"VIOLА ОDОRАТА"

Весна настала раньше обычного. Сразу сугробы потекли, зазвенели ручьи, и в два дня подсохли тропинки, а земля покрылась нежной травой. Солнце жгло так крепко, что вишни сразу расцвели, и окна в доме раскрылись, а в саду, где еще было сыро, стоял пчелиный гул, свист скворцов, уже прилетевших, песенки ласточек, щеглов, синичек, малиновок, овсянок и всякой другой птицы. Воробьи дрались и кричали, голуби летали и гудели, ворковали на крыше, петухи орали, дрались, гуси взволнованно кричали, помахивая крыльями и глядя в небо, где летели дикие гуси. Им бы хотелось самим взлететь, но на домашнем корму отяжелели, и крылья не захватывали воздуха. На деревьях показывались маленькие листочки, блестевшие на солнце.

Воздух был жаркий, сильный, пьяный, волнующий. Дали голубели от легкого, лазурного тумана, заволакивающего кругозор, и деревни, хаты, церкви казались стоящими над землей. Степи “марили” — то казались близкими, то делекими, Бог знает, на какие расстояния. Люди тоже поддались радостной тревоге, а мальчишки, казалось, с ума сошли, кричали, бегали, гонялись друг за другом, до одури. В большом саду, среди яблонь, готовых цвести, вставал свежий, крупный щавель, дикий лук, черемша, белая лебеда, побеги крапивы, золотой львиный зуб, клевер. Все это уже шло на кухню, и там из свежей зелени делали прекрасные зеленые борщи с жареной рыбой.

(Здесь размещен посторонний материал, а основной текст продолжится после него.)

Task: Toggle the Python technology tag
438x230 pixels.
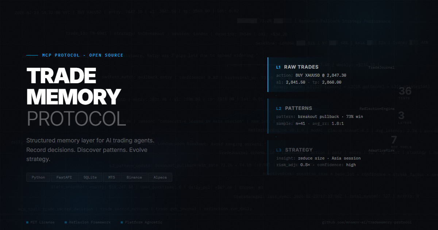Action: click(x=38, y=177)
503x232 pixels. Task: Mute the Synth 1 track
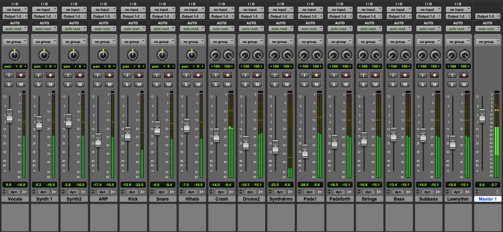50,84
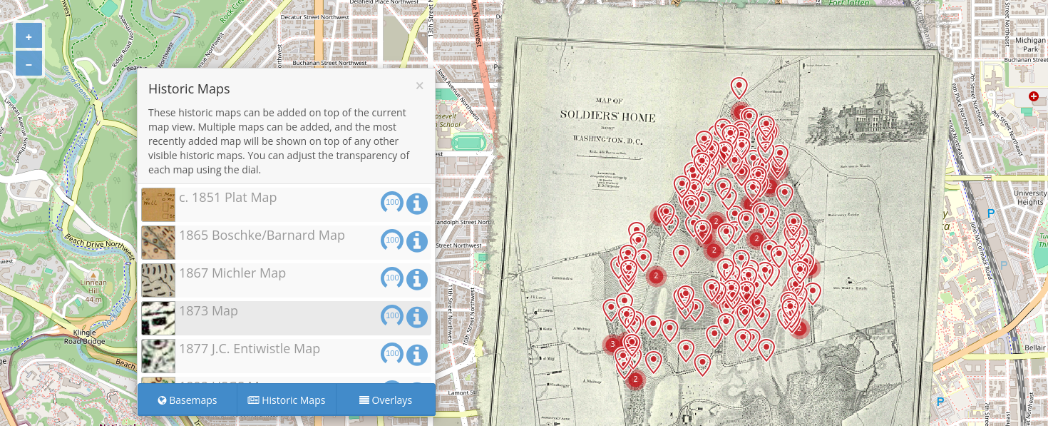Viewport: 1048px width, 426px height.
Task: Open the Basemaps menu
Action: [x=187, y=400]
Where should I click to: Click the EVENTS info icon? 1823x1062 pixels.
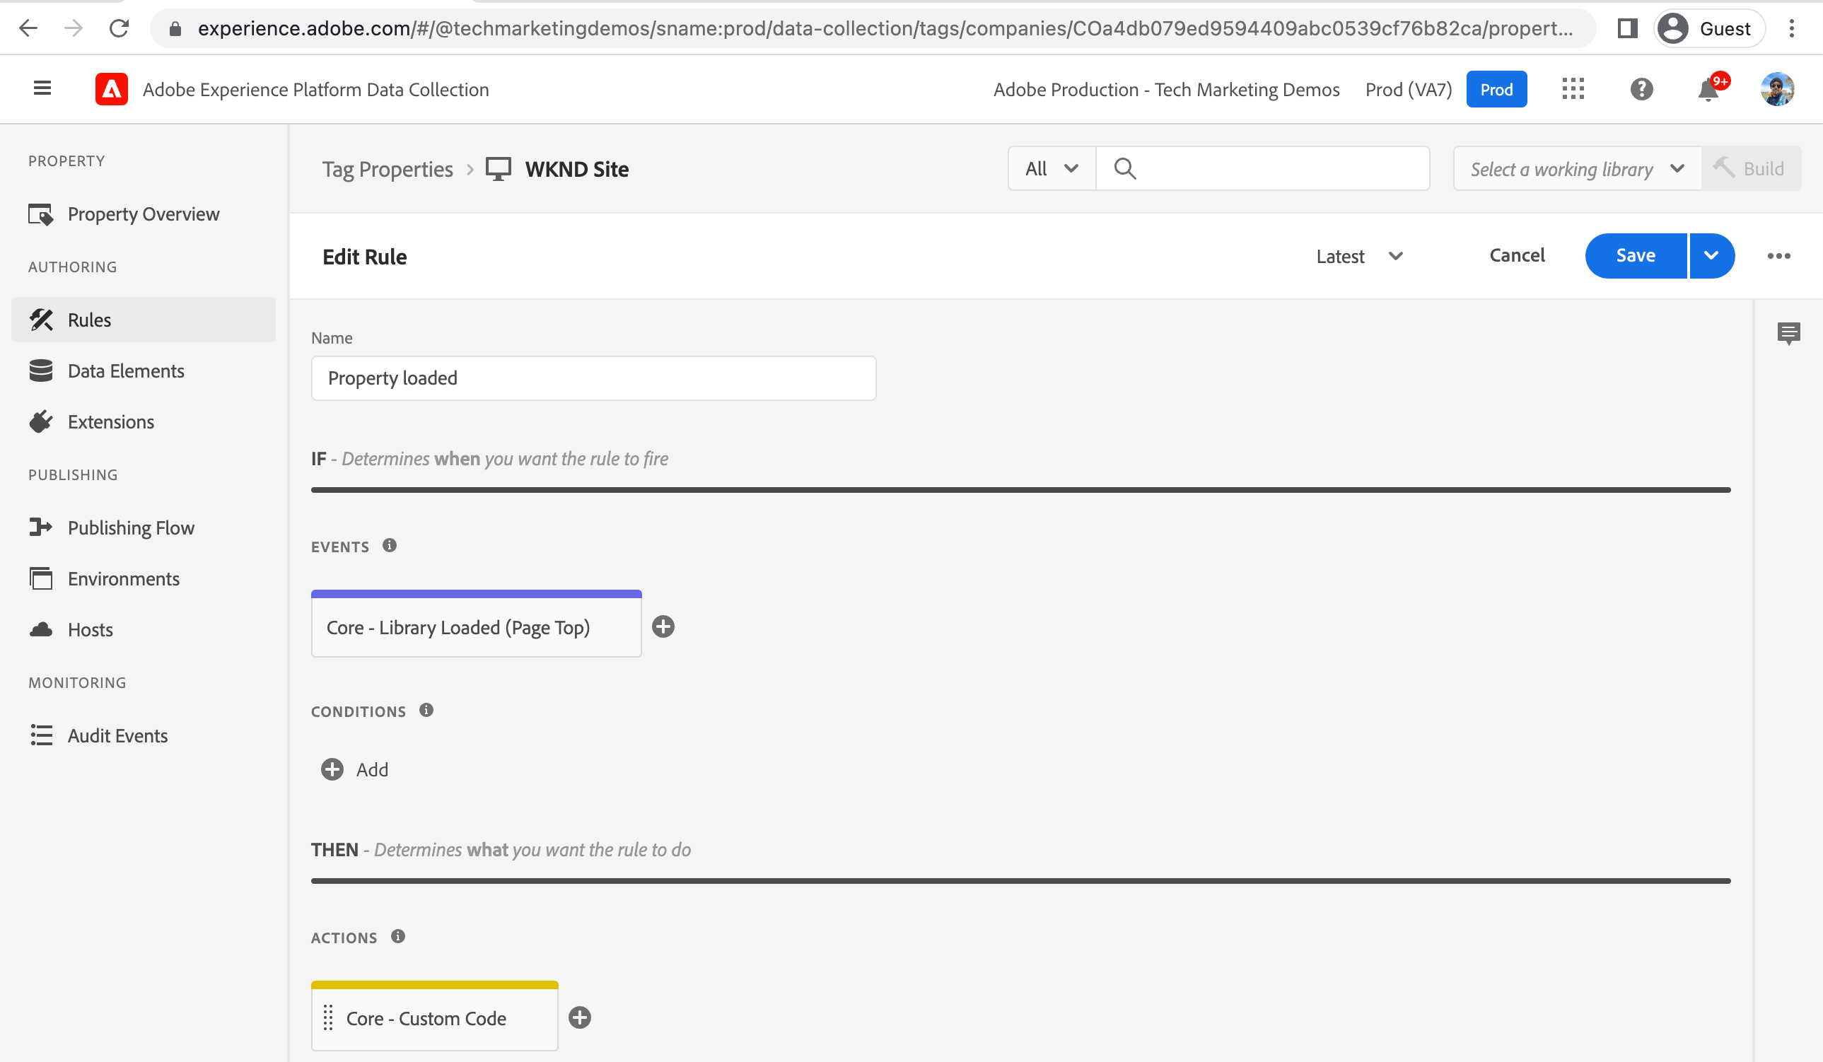[x=390, y=545]
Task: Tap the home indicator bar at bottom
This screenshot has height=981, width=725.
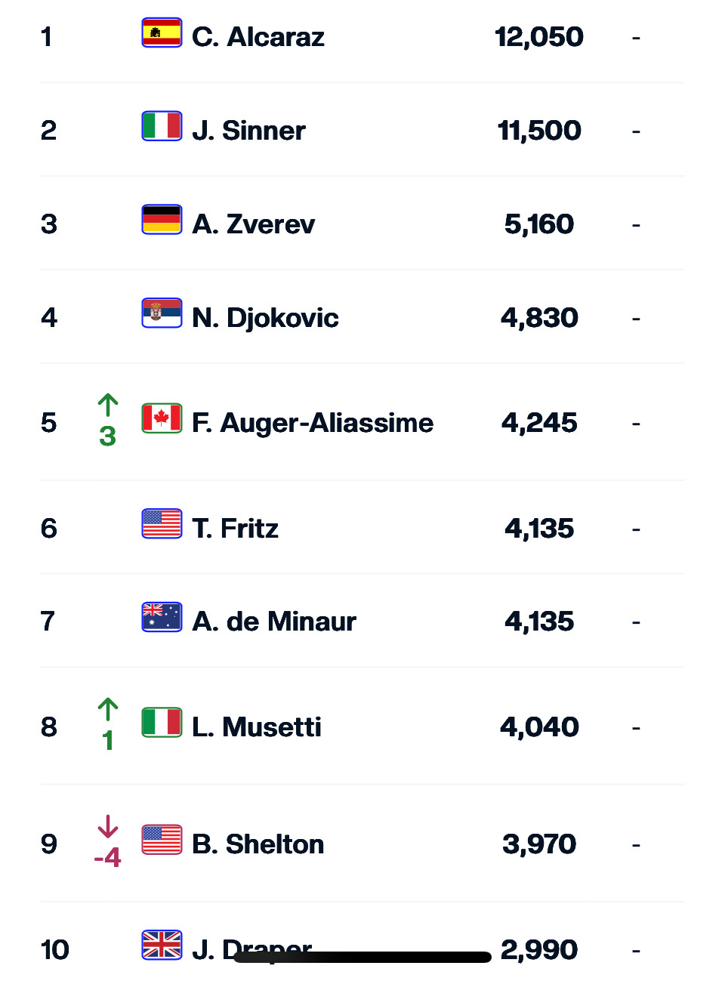Action: 363,958
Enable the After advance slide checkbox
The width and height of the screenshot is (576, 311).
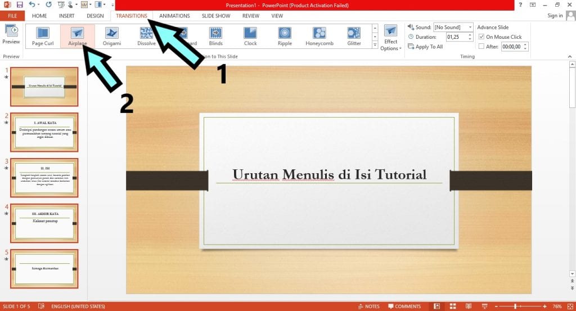(481, 47)
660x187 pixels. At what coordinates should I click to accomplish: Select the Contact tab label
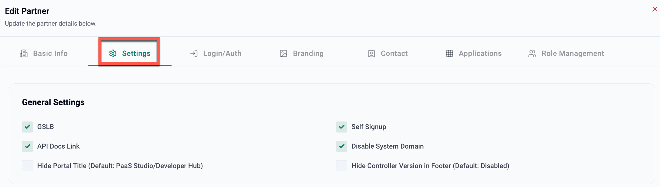click(394, 54)
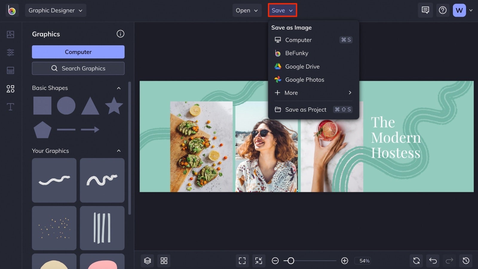Choose Google Photos from save menu
This screenshot has width=478, height=269.
(x=304, y=80)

Великий Пост, с вишневой палкой в руке, шел сухой и согбенный, каяться во грехах. Колокол звенел заунывно, и один был против всеобщей радости торжества природы. Но скворцы не слушали звона. Они яростно орали, свистели, подражали грохоту поезда, конскому ржанию, собачьему лаю, кошачьему мяуканью, и все это пересыпали заливистыми трелями. Боже, как было хорошо на солнышке! Даже старый дед Минай, которому было за девяносто, сидел на припеке, на “присбе[88]” у хаты. Все ему кланялись, и всем он говорил ласковое слово: “Урожай полный будет! В ночи видал, как в небе Богородица звездной россыпью шла… Благословляла наши края!” И деду верили. Как не верить, когда ему почти век уже, и живет он, как святой, одним хлебом, луком, овощами и запивает квасом. Ни — мяса, ни — рыбы в рот не берет; и если пьет молоко, так старое да малое — все едино, и в такой старости уже молоко нужно. Детская душа в нем! Сидит, улыбается, благословляет: “Дай Бог!.. Помогай, Христос!.. Уже святые Богатыри в небе рать[89] землю синюю начали!.. Скоро и нам”.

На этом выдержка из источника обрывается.